** Start of PAGE EXCERPT **

Jump to content


Registered users
  • Posts

  • Joined

  • Last visited

Posts posted by rapid

  1. Thanks :) You wont be disappointed with one of these. Apparently Yamaha manufacture them on a 4 year turn around, meaning there will be a revised model every 4 years. So if you can wait until 2019 then it will be updated again. The new 'Blade does seem pretty awesome too, with more advanced suspension (and other trick bits) than the R1. If you want any more pictures or whatever then let me know! happy bike hunting :cheers:

  2. The 2016 Yamaha YZF-R1 in Race Blue.

    I purchased this in June 2016, new from my local dealer at £15135 including OTR charges.

    We have probably all read a fair bit about the latest incarnation of the R1 following its massive redevelopment for the 2015 release. The 2016 model is the more or less the same, but without the gearbox problem which was the subject of a recall for the 2015 model, and slightly updated paintwork.

    First Impressions:

    First off, the build quality feels, in my books, superb. I have never owned any Italian bikes which are said to have an excellent finish and attention to detail, so I can't compare however the first thing I noticed when picking the bike up is the feel of quality on every component. But then you would expect that, right? after all it is Yamaha's flagship bike.

    Prior to purchasing I test rode the BMW S1000RR and was left a bit disappointed. It didn't excite me in the same way the R1 does. The R1 feels like a complete package, all electronic systems working together in harmony. The BMW felt like several different systems cobbled together. Sure, the BMW has amazing brakes and oodles of power, but it feels like just another 1000cc standard inline 4. The R1 feels like a much more focused machine.

    What is it like to ride?

    Hard. And I don't mean my gentlemans sausage. I mean the ride comfort. The suspension is fantastic from a handling and feedback point of view, but of course, the whole bike is created for the track, not the bumpy backlanes of Somerset, so every ride is sure to include at least one nut-crushing jolt along the way. That said, after almost 4k miles I have got used to the hard ride and notice it a lot less than I used to.

** End of PAGE EXCERPT **
** Start of EXTRACTED MATERIAL **

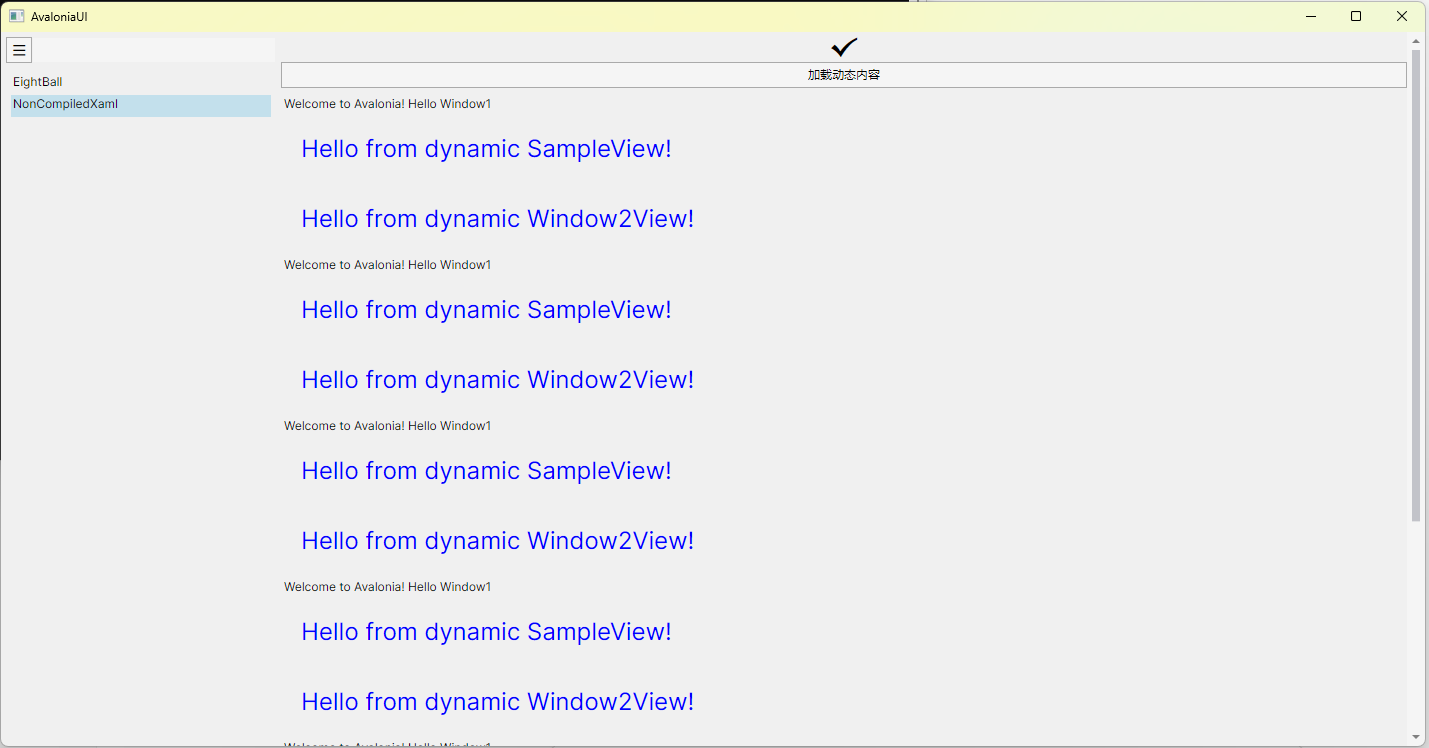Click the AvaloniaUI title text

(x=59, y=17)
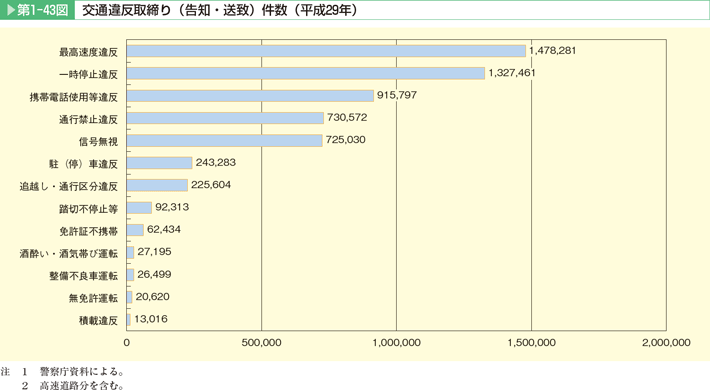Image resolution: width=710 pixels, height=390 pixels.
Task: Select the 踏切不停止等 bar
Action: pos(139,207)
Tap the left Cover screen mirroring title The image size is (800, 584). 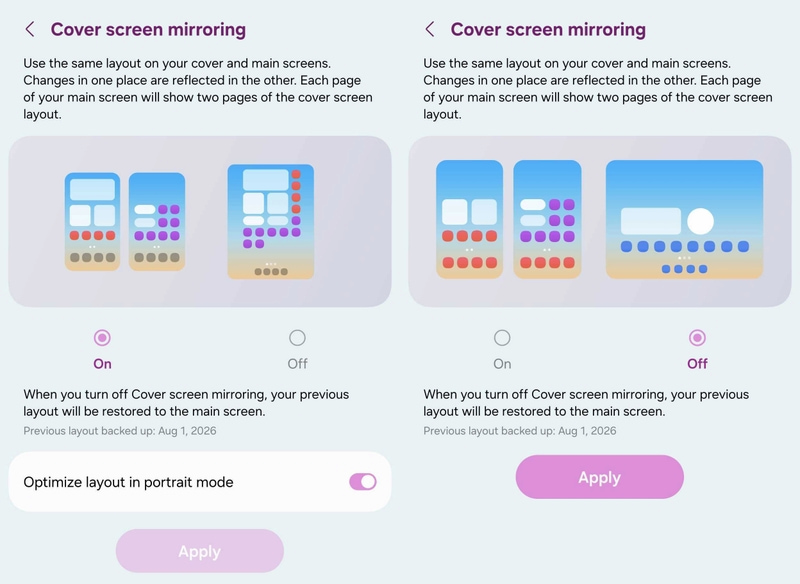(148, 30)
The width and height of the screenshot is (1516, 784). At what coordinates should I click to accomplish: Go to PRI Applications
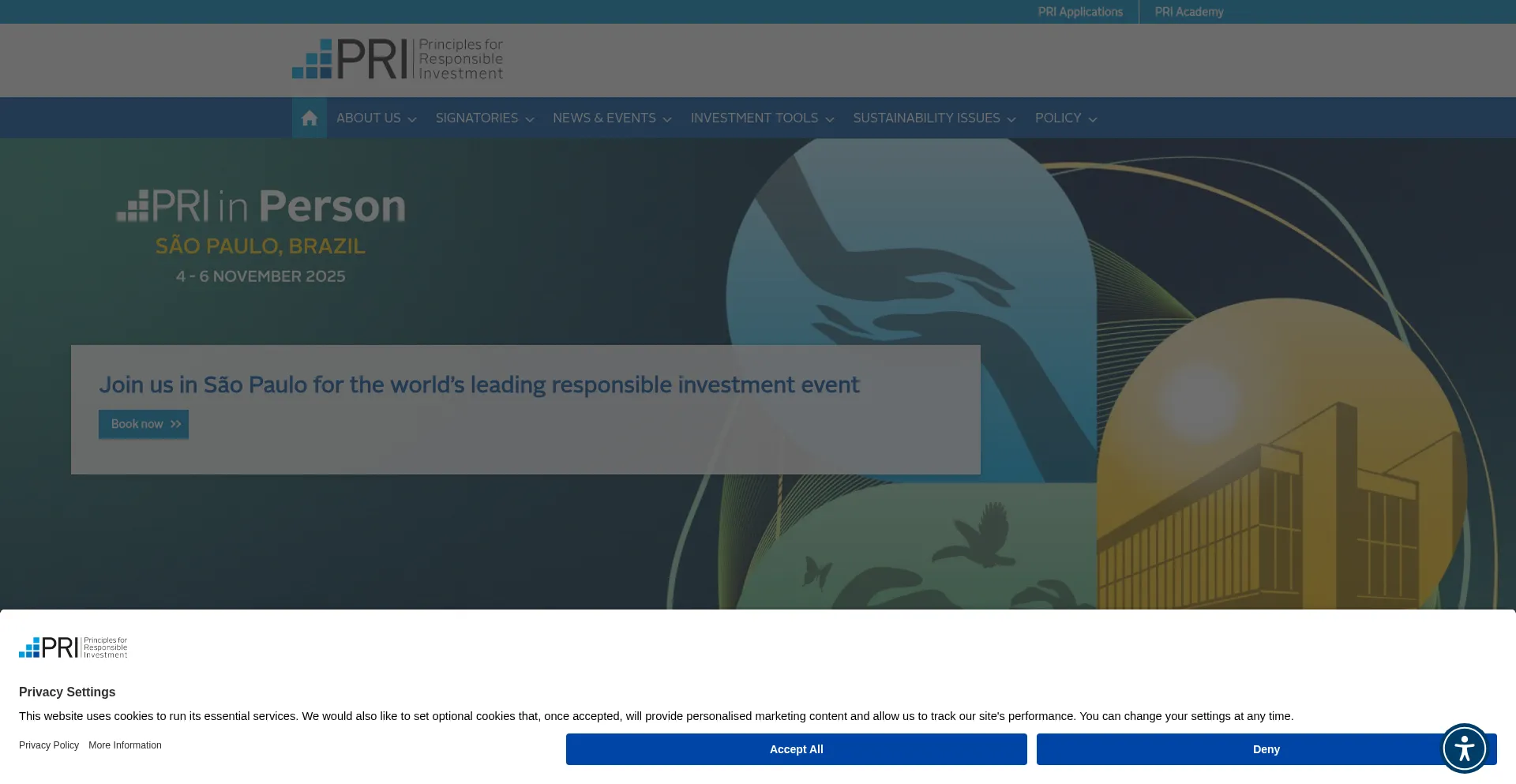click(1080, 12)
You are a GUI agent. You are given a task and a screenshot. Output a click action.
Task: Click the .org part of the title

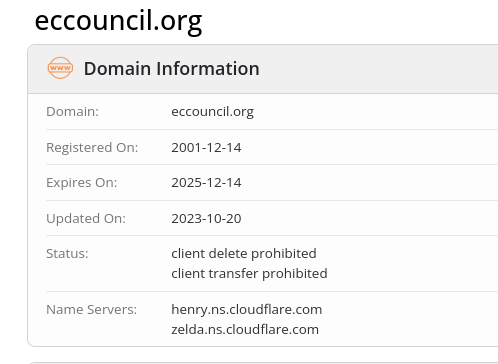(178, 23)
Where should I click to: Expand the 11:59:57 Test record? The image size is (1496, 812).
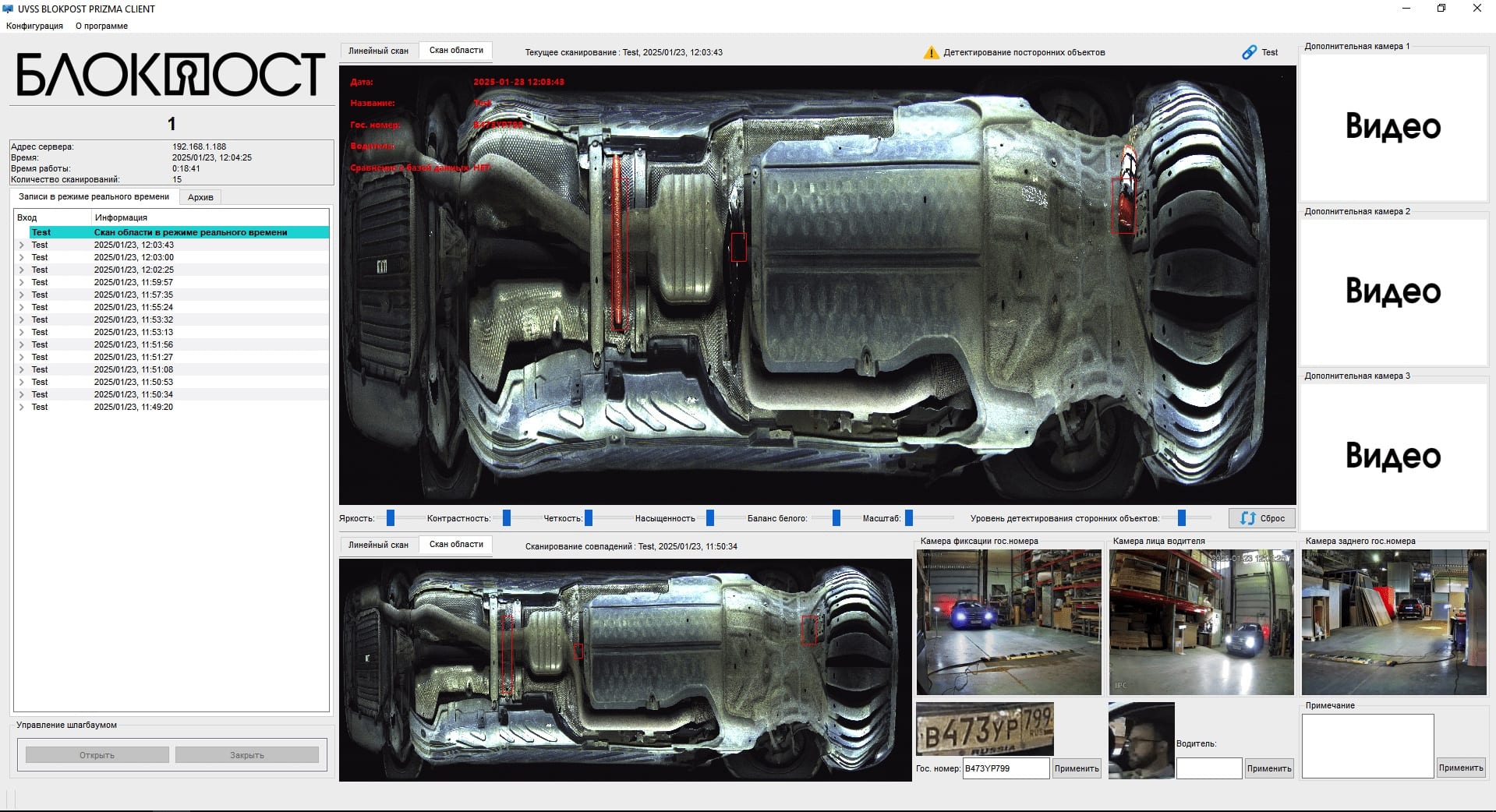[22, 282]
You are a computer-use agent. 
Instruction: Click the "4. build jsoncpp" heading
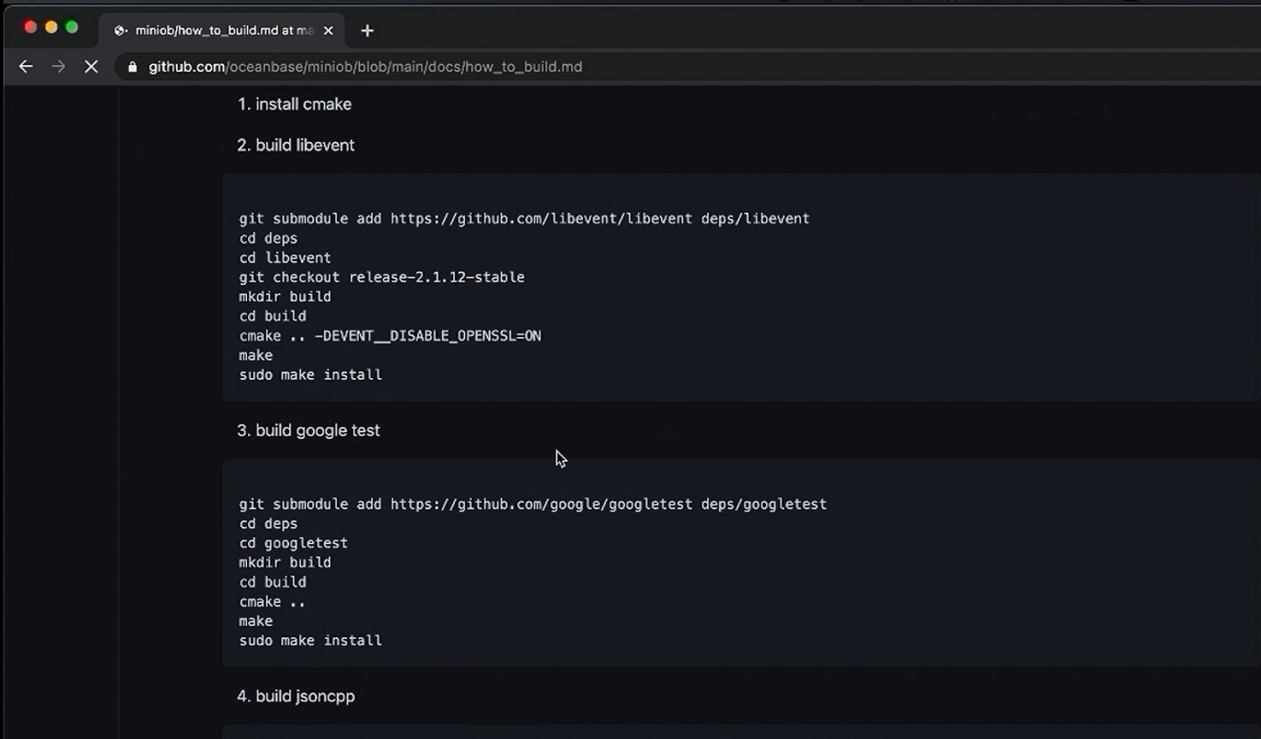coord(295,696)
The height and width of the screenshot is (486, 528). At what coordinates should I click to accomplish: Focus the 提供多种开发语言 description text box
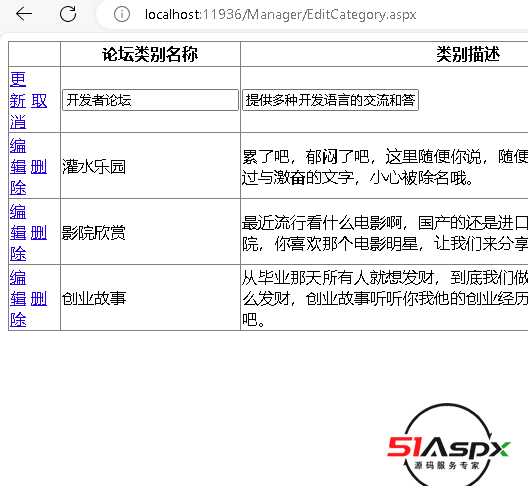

** End of EXTRACTED MATERIAL **

▶ _SET PROBLEM 1_
In the Yamaha R1 review, what price did the writer pay for the bike, and from where?
▶ _SET PROBLEM 2_
Please go on with the Yamaha R1 review from where it stops.
The records have no connection to the Yamaha R1 review.

▶ _EXERCISE OUTPUT 1_
£15135 including OTR charges, new from a local dealer.

▶ _EXERCISE OUTPUT 2_
    As for other aspects of riding - it is a dream. The electronics package is superb. Allow me to elaborate. On the dash you can choose between 4 pre-set riding modes. Each mode is made up of several factors, all of which are independantly customisable. This means you can change the 4 pre-sets (A, B, C and D) to whatever set up you like. Each pre-set consists of TCS (traction control), SCS (slide control), LIF (anti wheelie), LCS (launch control), PWR (power available from the engine), and QS (quick shifter on/off). Each of these sub-presets so to speak, have different levels they can be set to. For example, TCS can be set between 1 and 9 (of off), while PWR can only be set between 1-4.

    There is a huge difference between PWR1 and PWR4. PWR1 is all 200 horses available and sharp throttle response, while all the way down at PWR4 the bike feels more like a moped. Ok not that bad, but it feels more like my wifes Honda CB400F! (CB1).

    This is very useful however. It was handy in the wet on the day I collected the bike from the dealers. It is useful if you are feeling tired or really do genuinely fancy a slow pootle around.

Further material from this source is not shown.